[What is needed]: If a line comes after the one containing "View Cart (36, 1995)", leave it out; copy every line before it, and that line too, exactly as written, starting from the first line of the entries.

-------- Material for this task

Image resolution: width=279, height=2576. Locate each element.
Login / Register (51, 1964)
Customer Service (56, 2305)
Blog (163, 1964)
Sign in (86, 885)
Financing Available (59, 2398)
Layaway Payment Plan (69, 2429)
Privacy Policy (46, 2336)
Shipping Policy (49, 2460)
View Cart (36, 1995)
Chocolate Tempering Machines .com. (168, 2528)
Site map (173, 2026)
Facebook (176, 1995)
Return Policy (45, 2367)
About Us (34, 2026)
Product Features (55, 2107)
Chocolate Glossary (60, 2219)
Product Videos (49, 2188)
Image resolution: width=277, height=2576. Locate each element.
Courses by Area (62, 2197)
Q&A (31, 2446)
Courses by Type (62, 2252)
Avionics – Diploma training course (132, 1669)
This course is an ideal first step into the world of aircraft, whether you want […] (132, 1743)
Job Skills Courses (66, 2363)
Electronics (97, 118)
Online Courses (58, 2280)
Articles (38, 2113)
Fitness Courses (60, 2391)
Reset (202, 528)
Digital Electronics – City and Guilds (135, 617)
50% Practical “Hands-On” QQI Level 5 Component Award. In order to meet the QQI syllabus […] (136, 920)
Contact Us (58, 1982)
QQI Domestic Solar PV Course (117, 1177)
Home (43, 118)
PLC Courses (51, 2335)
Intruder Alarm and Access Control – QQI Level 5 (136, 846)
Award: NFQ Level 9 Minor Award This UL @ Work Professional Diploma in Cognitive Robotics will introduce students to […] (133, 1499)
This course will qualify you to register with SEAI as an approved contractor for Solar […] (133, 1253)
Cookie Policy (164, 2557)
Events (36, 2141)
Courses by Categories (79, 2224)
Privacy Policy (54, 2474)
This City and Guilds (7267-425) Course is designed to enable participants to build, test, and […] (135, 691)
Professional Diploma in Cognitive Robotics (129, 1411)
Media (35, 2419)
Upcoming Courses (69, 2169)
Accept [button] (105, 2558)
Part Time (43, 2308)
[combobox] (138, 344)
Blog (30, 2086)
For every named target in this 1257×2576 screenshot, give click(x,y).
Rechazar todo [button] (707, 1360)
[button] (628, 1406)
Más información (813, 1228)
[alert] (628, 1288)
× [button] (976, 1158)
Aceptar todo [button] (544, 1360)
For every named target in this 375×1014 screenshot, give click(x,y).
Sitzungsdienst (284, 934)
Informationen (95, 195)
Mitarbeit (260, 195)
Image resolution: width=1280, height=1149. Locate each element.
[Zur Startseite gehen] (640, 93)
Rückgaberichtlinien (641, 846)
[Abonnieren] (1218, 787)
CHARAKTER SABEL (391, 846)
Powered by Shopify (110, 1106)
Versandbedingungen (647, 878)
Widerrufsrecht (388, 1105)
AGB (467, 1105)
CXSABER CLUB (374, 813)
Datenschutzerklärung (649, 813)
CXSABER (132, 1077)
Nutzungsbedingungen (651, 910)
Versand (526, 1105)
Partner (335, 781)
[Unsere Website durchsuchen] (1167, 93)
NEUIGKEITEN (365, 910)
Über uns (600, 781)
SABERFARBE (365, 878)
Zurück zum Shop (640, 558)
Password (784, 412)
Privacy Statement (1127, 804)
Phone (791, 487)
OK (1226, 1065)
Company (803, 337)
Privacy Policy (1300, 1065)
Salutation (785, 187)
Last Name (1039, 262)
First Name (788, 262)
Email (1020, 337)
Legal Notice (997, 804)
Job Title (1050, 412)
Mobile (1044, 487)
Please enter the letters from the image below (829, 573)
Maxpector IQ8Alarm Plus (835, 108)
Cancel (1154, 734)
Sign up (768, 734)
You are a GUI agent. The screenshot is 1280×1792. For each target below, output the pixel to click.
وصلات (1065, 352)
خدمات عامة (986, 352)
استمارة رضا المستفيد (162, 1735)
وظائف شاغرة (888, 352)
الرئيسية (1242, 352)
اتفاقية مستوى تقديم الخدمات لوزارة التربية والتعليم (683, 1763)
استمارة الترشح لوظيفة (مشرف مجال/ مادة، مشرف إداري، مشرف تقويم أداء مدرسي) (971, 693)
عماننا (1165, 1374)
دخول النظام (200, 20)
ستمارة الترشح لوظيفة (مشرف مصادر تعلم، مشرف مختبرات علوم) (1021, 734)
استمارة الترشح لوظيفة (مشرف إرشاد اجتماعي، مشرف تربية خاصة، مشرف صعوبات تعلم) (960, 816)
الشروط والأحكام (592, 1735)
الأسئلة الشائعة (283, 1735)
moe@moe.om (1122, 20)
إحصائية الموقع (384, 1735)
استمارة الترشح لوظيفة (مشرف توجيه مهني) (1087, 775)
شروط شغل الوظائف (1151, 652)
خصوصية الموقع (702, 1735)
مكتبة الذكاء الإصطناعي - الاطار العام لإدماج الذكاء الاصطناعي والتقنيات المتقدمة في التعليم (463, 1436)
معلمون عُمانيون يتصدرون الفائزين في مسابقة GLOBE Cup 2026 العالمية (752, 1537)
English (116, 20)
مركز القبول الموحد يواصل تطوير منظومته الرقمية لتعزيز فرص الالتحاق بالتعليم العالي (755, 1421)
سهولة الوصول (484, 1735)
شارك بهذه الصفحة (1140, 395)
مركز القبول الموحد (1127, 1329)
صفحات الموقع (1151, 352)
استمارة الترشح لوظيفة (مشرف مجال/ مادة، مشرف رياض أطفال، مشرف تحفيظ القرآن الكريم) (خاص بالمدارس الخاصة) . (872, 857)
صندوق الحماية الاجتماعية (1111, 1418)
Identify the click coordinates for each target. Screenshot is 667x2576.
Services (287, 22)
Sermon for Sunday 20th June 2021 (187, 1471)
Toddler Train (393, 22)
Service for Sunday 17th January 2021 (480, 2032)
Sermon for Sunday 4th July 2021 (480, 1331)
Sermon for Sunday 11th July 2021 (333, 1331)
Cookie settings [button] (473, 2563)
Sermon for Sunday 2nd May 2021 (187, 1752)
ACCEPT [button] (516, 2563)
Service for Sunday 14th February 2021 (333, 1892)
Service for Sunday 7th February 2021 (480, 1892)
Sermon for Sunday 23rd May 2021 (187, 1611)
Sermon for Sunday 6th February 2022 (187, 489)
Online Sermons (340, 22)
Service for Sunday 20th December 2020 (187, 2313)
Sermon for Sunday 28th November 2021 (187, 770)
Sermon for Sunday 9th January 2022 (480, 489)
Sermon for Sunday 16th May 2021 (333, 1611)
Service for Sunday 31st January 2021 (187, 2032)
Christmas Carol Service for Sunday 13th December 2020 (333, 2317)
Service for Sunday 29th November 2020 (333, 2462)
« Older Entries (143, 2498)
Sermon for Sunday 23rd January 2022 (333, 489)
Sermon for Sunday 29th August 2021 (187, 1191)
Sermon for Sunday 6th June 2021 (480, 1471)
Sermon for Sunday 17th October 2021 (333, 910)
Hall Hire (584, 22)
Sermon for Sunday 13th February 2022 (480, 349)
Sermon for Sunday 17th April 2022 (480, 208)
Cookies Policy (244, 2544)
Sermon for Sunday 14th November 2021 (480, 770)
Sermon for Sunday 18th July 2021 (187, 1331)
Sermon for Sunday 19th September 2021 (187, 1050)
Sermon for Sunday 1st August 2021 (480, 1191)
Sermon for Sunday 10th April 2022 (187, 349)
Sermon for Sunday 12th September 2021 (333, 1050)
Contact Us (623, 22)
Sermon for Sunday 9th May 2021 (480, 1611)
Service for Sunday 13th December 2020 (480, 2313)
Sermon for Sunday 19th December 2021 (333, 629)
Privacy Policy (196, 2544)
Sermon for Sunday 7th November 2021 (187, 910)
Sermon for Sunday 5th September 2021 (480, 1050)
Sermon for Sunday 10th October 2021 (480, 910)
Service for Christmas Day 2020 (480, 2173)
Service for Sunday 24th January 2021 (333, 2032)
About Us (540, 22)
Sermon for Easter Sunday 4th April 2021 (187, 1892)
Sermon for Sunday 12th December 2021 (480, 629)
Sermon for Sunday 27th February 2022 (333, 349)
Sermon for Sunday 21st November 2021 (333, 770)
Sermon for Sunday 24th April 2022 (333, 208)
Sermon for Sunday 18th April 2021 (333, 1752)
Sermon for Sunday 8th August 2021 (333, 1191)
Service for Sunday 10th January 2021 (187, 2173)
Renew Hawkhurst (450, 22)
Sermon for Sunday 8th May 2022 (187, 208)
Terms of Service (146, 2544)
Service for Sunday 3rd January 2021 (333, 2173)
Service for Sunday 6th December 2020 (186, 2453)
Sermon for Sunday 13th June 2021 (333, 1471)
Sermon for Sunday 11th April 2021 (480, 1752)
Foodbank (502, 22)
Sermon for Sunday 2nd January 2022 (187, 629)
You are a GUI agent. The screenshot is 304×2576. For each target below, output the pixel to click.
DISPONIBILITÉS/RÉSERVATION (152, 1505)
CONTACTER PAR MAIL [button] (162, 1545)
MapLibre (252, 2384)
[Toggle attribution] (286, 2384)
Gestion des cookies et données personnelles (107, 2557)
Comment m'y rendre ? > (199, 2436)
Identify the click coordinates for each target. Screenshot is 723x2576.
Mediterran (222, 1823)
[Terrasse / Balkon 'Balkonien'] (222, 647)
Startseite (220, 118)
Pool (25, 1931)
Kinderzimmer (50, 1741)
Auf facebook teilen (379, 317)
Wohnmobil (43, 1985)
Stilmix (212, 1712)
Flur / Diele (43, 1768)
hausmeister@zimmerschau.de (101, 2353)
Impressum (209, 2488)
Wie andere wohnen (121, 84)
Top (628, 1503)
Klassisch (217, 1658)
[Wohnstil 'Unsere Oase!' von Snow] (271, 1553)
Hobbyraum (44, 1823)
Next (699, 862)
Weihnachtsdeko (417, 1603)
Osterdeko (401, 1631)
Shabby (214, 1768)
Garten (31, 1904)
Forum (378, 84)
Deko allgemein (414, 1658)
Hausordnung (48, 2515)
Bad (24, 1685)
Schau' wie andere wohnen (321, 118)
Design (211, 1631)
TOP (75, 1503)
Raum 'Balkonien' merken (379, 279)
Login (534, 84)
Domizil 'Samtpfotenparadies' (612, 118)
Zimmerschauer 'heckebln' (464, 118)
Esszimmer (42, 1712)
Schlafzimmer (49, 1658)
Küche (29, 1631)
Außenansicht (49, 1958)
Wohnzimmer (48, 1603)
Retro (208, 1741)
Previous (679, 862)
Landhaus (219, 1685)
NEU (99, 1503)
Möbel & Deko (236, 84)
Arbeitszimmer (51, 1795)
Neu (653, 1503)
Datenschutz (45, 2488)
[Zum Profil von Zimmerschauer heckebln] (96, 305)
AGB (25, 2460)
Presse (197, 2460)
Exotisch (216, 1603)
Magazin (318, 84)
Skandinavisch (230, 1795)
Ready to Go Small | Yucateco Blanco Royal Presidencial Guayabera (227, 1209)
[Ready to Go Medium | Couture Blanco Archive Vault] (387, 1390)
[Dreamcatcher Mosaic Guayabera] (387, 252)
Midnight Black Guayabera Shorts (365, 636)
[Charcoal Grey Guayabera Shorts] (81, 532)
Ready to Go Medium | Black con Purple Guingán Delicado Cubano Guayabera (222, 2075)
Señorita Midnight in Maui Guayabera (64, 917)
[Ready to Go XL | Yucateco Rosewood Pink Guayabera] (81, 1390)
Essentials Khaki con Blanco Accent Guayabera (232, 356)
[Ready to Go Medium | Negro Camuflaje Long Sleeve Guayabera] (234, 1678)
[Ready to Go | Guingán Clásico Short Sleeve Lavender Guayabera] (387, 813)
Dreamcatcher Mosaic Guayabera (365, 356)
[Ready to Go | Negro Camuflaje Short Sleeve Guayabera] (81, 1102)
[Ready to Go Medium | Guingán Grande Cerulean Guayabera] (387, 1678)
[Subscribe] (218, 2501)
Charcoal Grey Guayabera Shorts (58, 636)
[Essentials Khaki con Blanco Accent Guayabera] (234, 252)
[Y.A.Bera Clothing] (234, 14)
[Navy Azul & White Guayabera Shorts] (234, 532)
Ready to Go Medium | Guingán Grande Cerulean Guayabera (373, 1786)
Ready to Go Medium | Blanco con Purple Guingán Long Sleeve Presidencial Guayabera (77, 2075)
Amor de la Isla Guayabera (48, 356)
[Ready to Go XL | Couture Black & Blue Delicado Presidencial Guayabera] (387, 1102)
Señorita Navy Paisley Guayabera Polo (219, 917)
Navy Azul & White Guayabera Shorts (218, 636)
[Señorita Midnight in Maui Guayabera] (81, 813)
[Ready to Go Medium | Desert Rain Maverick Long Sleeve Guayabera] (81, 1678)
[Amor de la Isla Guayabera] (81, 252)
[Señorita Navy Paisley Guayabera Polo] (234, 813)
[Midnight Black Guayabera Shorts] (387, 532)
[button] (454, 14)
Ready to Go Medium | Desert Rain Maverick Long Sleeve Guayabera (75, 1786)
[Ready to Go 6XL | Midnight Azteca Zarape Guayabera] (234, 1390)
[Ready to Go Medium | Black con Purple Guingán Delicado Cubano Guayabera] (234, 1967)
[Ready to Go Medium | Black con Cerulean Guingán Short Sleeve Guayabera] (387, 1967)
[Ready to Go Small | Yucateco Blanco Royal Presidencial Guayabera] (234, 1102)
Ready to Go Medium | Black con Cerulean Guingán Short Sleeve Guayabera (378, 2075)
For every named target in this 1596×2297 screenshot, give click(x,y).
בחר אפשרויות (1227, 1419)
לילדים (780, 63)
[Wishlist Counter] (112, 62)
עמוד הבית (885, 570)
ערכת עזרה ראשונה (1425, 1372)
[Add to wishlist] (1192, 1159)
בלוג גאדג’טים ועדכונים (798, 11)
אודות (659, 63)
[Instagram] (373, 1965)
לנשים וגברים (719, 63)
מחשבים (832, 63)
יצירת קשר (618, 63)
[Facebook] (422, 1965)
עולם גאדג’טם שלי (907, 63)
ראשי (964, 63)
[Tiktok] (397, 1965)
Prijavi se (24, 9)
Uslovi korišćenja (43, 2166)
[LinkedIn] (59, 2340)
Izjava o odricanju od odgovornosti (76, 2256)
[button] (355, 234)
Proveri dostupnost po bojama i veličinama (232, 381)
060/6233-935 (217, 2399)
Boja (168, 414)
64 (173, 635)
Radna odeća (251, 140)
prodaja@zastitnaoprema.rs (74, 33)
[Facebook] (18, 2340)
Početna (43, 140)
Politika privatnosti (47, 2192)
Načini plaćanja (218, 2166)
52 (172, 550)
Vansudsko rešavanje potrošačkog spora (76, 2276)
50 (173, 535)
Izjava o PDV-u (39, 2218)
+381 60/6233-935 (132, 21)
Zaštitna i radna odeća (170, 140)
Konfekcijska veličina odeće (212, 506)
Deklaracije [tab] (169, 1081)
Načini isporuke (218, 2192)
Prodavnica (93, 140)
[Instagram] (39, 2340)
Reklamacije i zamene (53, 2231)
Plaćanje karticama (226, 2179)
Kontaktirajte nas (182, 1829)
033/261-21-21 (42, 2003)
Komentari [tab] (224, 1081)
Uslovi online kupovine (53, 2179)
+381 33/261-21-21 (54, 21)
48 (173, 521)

----------------

[Result for this task]:
Image resolution: width=279, height=2576. Locate each element.
Login / Register (51, 1964)
Customer Service (56, 2305)
Blog (163, 1964)
Sign in (86, 885)
Financing Available (59, 2398)
Layaway Payment Plan (69, 2429)
Privacy Policy (46, 2336)
Shipping Policy (49, 2460)
View Cart (36, 1995)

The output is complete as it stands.